Enganar-se-ão Rui Rio ou quem quer que lhe dispute a corrida à sucessão de Passos se acharem que a hecatombe eleitoral do partido, que ainda há dois anos ganhara as legislativas, se deveu apenas à má condução de quem ia ao volante. Porque a crise do PSD, mais do que de liderança, é de ideário e do desencontro com a sua matriz fundacional, social-democrata. Cá e no alinhamento das irmandades políticas europeias.
E estão enganados, também, quantos olharem para a derrota comunista apenas como o preço eleitoral que Jerónimo de Sousa está a pagar pela trégua de dois anos que o seu partido concedeu ao governo do PS. Porque a perda de votos no PCP é uma curva depressiva, vem de há várias eleições consecutivas, sem sinais de rejuvenescimento. Mal se conheceram as contas de domingo, foram anunciadas várias vagas de greves, sobretudo na Função Pública. Mas também hão de vir os transportes. São esses os pilares da força comunista no movimento sindical. Ora, se é fácil concordar com a ideia de que é justo repor os rendimentos perdidos durante os anos da crise, mais difícil é acertarmos o passo com a dimensão da perna. E é esse mesmo o debate dos próximos dias, à volta do Orçamento do Estado. Haja, ao menos, quem lembre aos portugueses que 2016, o ano da viragem económica e dos índices de confiança em Portugal, foi também aquele que registou o menor número de greves, cinco vezes menos que a média de toda a década anterior.
A abrir o novo ciclo da política caseira, há quem questione o desempenho do presidente Marcelo e o seu alegado ou secreto desejo de um bloco central.
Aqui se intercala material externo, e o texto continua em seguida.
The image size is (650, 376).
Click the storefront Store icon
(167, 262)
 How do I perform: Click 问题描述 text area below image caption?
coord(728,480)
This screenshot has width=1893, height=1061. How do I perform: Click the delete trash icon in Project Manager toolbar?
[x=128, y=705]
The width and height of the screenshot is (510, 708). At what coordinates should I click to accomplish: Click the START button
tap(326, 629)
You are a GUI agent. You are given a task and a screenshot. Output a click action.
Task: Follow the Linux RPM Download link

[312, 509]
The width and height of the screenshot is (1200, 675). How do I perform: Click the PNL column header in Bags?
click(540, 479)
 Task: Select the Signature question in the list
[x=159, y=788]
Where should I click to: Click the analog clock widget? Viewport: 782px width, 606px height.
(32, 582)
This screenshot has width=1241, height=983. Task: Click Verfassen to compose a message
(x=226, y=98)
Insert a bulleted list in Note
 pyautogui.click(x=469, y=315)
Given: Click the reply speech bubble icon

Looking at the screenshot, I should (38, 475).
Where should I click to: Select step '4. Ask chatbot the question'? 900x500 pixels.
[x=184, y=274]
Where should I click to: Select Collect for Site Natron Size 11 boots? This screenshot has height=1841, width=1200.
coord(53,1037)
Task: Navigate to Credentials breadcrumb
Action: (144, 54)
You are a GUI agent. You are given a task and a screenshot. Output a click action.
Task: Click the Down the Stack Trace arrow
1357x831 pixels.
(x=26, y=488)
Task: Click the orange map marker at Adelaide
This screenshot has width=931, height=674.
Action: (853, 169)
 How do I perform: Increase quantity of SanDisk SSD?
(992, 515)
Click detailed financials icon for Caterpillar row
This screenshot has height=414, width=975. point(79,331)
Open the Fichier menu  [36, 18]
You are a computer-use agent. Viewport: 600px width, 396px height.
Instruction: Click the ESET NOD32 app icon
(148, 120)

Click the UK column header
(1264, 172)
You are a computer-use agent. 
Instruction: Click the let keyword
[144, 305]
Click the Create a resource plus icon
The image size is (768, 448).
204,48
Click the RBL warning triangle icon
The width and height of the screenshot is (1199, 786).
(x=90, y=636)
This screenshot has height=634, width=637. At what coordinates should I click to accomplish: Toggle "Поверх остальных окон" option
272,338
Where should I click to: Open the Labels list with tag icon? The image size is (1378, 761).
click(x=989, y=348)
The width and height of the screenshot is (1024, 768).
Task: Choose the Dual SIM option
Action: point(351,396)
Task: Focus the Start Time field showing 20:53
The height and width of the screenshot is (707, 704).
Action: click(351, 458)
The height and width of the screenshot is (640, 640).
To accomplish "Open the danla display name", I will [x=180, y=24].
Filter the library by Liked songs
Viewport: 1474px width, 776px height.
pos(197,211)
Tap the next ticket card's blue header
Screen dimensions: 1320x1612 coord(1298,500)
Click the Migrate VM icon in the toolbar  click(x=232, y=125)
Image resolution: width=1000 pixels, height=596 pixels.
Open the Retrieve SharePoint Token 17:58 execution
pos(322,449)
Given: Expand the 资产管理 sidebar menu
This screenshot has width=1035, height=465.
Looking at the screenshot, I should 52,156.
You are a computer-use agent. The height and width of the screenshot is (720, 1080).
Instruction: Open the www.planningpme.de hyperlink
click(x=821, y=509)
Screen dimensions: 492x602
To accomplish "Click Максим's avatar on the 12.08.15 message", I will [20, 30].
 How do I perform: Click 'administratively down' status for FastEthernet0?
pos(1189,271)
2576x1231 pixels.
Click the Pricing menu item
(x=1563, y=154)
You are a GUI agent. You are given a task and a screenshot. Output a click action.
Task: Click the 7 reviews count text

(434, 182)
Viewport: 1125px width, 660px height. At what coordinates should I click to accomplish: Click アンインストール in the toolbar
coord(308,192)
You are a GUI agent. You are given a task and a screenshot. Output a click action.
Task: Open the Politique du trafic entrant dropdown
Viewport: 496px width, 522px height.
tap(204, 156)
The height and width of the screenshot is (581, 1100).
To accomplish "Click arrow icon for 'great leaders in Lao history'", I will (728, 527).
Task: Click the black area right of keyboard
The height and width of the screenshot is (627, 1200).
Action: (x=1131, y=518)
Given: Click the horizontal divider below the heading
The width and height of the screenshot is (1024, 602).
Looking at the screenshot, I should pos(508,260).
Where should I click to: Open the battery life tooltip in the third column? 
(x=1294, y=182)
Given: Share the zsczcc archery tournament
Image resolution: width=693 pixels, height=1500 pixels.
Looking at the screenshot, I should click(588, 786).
Anteveem, nesse cenário, o carrinho de mão onde caberiam, a prazo, António Costa e Rui Rio numa ampla maioria de governo capaz de empreender a reforma do Estado de que se fala há anos, do sistema político às leis eleitorais, e da segurança social às grandes infraestruturas. Mas também esses podem estar equivocados. Não porque não seja esse o desejo reformista de Marcelo ou da imensa maioria de portugueses que se reveem na sua magistratura. O problema é que ainda falta a Rio ganhar o PSD, sabendo que muito dificilmente ganhará as próximas eleições gerais quem agora perdeu o país.